>> START

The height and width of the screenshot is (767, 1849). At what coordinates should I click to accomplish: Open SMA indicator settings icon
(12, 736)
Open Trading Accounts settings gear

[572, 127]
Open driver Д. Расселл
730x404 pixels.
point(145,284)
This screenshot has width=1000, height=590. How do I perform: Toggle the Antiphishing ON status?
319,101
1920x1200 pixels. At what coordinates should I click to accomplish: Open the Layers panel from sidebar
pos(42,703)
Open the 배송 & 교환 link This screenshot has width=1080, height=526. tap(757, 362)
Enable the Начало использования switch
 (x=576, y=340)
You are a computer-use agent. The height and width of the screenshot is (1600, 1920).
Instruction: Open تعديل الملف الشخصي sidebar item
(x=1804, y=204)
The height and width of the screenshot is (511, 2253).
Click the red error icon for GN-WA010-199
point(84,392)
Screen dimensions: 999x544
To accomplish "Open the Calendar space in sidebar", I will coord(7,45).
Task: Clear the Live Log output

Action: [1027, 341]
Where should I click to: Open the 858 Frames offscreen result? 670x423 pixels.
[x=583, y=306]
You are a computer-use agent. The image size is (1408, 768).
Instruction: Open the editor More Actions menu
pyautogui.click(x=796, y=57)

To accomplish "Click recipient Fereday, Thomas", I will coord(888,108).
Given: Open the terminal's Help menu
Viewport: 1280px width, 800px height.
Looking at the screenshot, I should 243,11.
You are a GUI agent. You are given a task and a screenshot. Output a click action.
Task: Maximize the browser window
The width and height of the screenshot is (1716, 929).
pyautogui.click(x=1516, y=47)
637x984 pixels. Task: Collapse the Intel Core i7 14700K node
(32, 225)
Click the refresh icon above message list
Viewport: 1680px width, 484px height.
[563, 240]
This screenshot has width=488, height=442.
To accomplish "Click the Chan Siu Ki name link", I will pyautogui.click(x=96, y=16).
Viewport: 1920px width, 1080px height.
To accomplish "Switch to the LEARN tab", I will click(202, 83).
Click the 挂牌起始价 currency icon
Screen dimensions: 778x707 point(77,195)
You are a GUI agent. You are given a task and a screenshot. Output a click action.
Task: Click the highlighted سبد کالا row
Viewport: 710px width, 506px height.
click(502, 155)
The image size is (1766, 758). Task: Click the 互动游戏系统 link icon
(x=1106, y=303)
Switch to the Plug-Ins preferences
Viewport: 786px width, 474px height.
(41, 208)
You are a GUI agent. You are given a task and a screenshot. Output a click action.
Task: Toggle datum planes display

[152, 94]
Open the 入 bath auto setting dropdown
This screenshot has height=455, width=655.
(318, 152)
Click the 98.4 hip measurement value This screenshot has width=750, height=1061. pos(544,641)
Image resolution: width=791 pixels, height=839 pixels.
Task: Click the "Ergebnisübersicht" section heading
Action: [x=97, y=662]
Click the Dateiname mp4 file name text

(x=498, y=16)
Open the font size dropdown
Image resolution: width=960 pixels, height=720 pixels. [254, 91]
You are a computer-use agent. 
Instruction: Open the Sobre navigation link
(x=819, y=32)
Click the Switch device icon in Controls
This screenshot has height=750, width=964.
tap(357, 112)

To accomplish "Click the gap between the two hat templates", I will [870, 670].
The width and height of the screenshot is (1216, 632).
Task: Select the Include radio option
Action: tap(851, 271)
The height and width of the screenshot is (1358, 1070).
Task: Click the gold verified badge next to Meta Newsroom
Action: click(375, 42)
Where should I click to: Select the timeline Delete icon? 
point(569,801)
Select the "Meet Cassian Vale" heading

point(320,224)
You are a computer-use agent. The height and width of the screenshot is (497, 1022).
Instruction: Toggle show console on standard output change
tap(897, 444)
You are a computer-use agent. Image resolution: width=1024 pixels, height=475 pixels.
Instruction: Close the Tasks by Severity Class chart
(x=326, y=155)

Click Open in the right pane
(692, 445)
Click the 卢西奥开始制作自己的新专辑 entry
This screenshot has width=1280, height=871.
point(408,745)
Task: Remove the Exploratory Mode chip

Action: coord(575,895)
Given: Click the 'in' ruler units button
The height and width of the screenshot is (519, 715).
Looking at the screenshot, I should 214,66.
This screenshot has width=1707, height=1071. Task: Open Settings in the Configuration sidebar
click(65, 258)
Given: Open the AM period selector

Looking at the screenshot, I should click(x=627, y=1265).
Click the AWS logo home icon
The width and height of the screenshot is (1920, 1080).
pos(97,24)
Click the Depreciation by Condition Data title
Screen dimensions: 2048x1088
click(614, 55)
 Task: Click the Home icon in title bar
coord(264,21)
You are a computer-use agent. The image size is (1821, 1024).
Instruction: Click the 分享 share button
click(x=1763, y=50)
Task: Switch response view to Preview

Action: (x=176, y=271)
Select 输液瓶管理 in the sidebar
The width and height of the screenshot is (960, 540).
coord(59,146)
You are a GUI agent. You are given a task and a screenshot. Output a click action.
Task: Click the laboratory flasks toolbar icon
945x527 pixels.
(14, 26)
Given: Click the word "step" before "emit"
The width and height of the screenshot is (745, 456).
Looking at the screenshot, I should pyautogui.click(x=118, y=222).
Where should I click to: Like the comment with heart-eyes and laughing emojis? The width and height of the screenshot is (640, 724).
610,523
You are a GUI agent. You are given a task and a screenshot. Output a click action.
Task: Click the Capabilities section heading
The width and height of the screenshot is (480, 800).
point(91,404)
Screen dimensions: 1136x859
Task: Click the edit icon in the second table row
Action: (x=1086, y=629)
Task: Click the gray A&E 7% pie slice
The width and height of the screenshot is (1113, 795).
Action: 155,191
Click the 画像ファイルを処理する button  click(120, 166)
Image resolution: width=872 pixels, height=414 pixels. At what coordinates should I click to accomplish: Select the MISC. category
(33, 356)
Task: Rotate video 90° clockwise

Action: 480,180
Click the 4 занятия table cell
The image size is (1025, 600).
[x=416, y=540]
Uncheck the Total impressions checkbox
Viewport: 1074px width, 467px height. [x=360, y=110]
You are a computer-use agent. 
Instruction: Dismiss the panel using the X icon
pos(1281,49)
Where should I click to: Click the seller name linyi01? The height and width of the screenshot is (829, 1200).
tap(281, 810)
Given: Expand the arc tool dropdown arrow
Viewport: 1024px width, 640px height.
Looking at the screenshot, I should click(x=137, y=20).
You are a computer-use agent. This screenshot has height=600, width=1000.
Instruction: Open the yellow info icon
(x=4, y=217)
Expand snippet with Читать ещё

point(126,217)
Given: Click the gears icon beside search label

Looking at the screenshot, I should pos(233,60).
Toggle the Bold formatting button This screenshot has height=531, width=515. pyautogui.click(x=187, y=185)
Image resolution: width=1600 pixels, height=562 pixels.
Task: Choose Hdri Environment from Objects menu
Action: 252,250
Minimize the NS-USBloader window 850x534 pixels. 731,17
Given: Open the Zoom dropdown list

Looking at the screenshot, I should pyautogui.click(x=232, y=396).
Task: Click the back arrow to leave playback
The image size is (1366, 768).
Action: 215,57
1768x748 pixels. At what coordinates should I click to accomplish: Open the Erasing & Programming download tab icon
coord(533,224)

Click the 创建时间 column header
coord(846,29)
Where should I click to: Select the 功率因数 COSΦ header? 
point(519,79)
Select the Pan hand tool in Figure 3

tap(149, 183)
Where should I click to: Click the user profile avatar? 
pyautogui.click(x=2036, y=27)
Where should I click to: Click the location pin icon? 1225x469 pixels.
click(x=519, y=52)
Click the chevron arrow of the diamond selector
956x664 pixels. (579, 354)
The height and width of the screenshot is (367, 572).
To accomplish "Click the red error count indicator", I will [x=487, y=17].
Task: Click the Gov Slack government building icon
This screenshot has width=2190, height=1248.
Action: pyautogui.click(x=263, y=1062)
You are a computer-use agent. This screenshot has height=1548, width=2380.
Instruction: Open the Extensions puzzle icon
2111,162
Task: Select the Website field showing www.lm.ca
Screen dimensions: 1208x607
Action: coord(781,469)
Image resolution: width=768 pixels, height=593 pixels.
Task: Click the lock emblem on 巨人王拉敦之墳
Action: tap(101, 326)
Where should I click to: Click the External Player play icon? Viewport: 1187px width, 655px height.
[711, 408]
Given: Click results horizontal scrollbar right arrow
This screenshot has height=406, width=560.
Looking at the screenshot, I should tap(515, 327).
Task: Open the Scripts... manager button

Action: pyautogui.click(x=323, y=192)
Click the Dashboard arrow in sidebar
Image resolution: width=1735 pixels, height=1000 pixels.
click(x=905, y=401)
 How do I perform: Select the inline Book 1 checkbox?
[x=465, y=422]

>> END

> **Given exercise**:
Rewrite the items from the line holding "Task: Select the Website" through the end of the items, inclusive, with "scrollbar" changed to "slider" and everything else left as it is.

> **Task output**:
Task: Select the Website field showing www.lm.ca
Screen dimensions: 1208x607
Action: coord(781,469)
Image resolution: width=768 pixels, height=593 pixels.
Task: Click the lock emblem on 巨人王拉敦之墳
Action: tap(101, 326)
Where should I click to: Click the External Player play icon? Viewport: 1187px width, 655px height.
[711, 408]
Given: Click results horizontal slider right arrow
This screenshot has height=406, width=560.
Looking at the screenshot, I should tap(515, 327).
Task: Open the Scripts... manager button

Action: pyautogui.click(x=323, y=192)
Click the Dashboard arrow in sidebar
Image resolution: width=1735 pixels, height=1000 pixels.
click(x=905, y=401)
 How do I perform: Select the inline Book 1 checkbox?
[x=465, y=422]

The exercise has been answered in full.